Commentary Companion Dictionary Selective-depth dictionary for the AI Bible Commentary website
Canonical dictionary entry

gentleness

Gentleness is strength governed by humility, patience, and self-restraint. In theological use, the topic should be defined from the biblical texts that...

PracticeTier 2

At a glance

Definition: Gentleness is strength governed by humility, patience, and self-restraint.

  • Start with the texts that present gentleness as strength governed by humility, patience, and self-restraint.
  • Trace how gentleness serves the gathered life, holiness, order, and witness of Christ's people.
  • Do not define gentleness by tradition, reaction, or church culture alone; let the whole canon set its meaning and limits.

Simple explanation

Gentleness is strength governed by humility, patience, and self-restraint.

Academic explanation

Gentleness is strength governed by humility, patience, and self-restraint. In dictionary use, the term should be explained from its immediate contexts, its place in biblical theology, and its bearing on faithful Christian life.

Extended academic explanation

Gentleness is strength governed by humility, patience, and self-restraint. More fully, the topic should be interpreted through the passages that name it, illustrate it, regulate it, or warn about its misuse. A sound treatment therefore asks how gentleness relates to creation, sin, redemption, discipleship, and the church's life under Christ, without turning a practical category into a slogan detached from context.

Biblical context

Biblically, gentleness is addressed in wisdom literature, psalms, the teaching of Jesus, and apostolic exhortation as strength governed by humility, patience, and self-restraint. The canon treats gentleness as a matter of the heart that must be shaped by faith, repentance, holiness, and the work of the Spirit rather than by outward performance alone.

Historical context

Historically, discussion of gentleness was transmitted less by one decisive controversy than by catechesis, preaching, devotional literature, pastoral counsel, and habits of discipleship.
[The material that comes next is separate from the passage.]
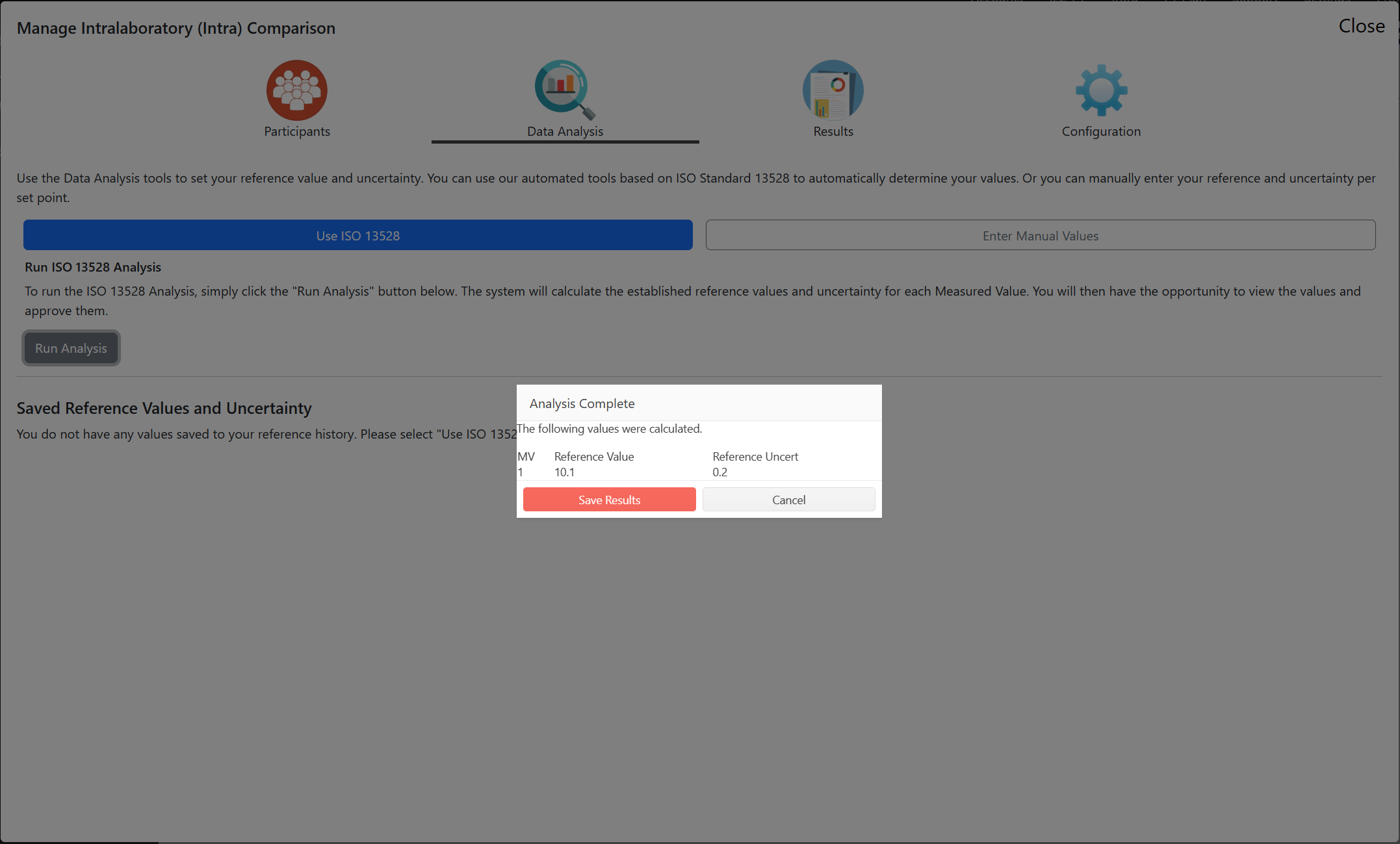Click Save Results in the dialog
The width and height of the screenshot is (1400, 844).
tap(609, 500)

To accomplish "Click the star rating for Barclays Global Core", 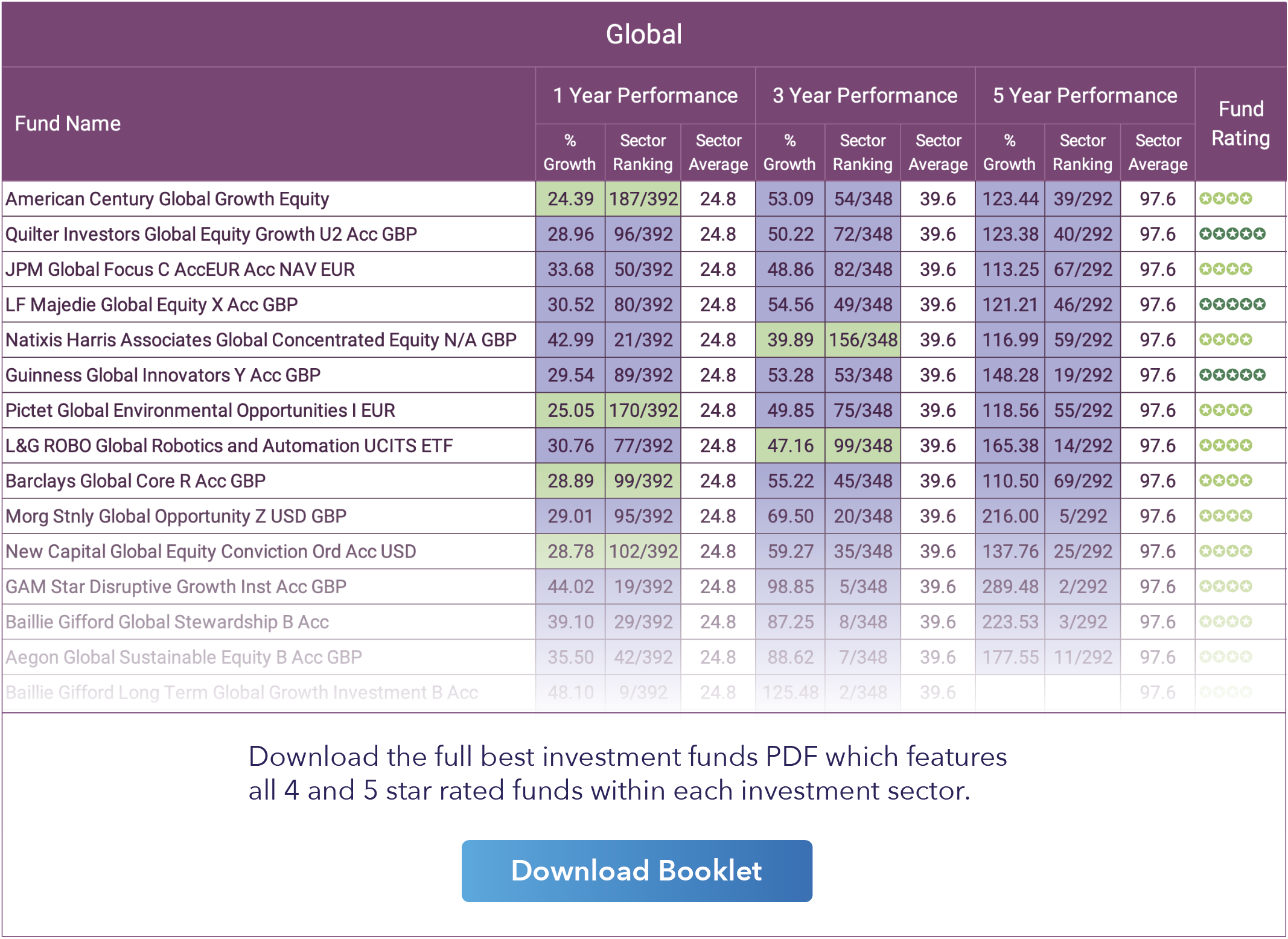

Its vocabulary was refined across monastic, confessional, evangelical, and pastoral settings as churches asked how doctrine becomes embodied life.

Jewish and ancient context

In ancient Jewish context, gentleness would be heard through wisdom teaching, covenant obedience, prayer, repentance, and the pursuit of holiness before God. Early Christian readers then received the theme through the lens of Christ, the Spirit, and the formation of a holy people distinct from surrounding patterns.

Key texts

  • Gal. 5:22-23
  • Phil. 4:5
  • 2 Tim. 2:24-25

Secondary texts

  • Matt. 11:29
  • Prov. 15:1
  • Col. 3:12-13

Theological significance

Theologically, gentleness matters because it refers to strength governed by humility, patience, and self-restraint, linking moral formation to worship, discipleship, and the believer's conformity to God's will.

Philosophical explanation

Gentleness has conceptual importance because it asks what kind of claim is being made, what adjacent doctrines it presupposes, and what inferences are warranted. The pressure points are definition, relation, and explanatory force, especially where biblical language is being gathered into a more formal doctrinal grammar. The category is useful when it clarifies conceptual structure, but it becomes distorting when it displaces the text it is meant to serve.

Interpretive cautions

Do not handle gentleness as a vague label, ministry slogan, or proof-text shortcut detached from its textual setting. Distinguish inward disposition, moral obligation, covenant setting, and pastoral application, rather than importing therapeutic, political, or cultural meanings that the text itself is not trying to supply. Use the entry carefully enough to prevent it from carrying more doctrinal weight than the text assigns, while still allowing later theological reflection to summarize real biblical patterns.

Major views note

Gentleness is broadly affirmed as a biblical and theological category, but traditions differ over its anthropological meaning, moral reach, and role in sanctification and pastoral theology. The main points of disagreement concern motive, discipline, habit, the work of the Spirit, and the line between sincere obedience and outward performance.

Doctrinal boundaries

Gentleness should be defined by the scriptural burden it actually carries, not by a slogan, party marker, or imported philosophical abstraction. It must not be inflated beyond the texts that warrant it, but neither should it be thinned into a merely emotive or metaphorical label. The point is to let gentleness guard a real doctrinal boundary while still leaving room for legitimate intramural distinctions in explanation and emphasis.

Practical significance

Pastorally, gentleness matters because believers need wise, Scripture-shaped guidance for everyday obedience, worship, suffering, relationships, stewardship, and life together in the church.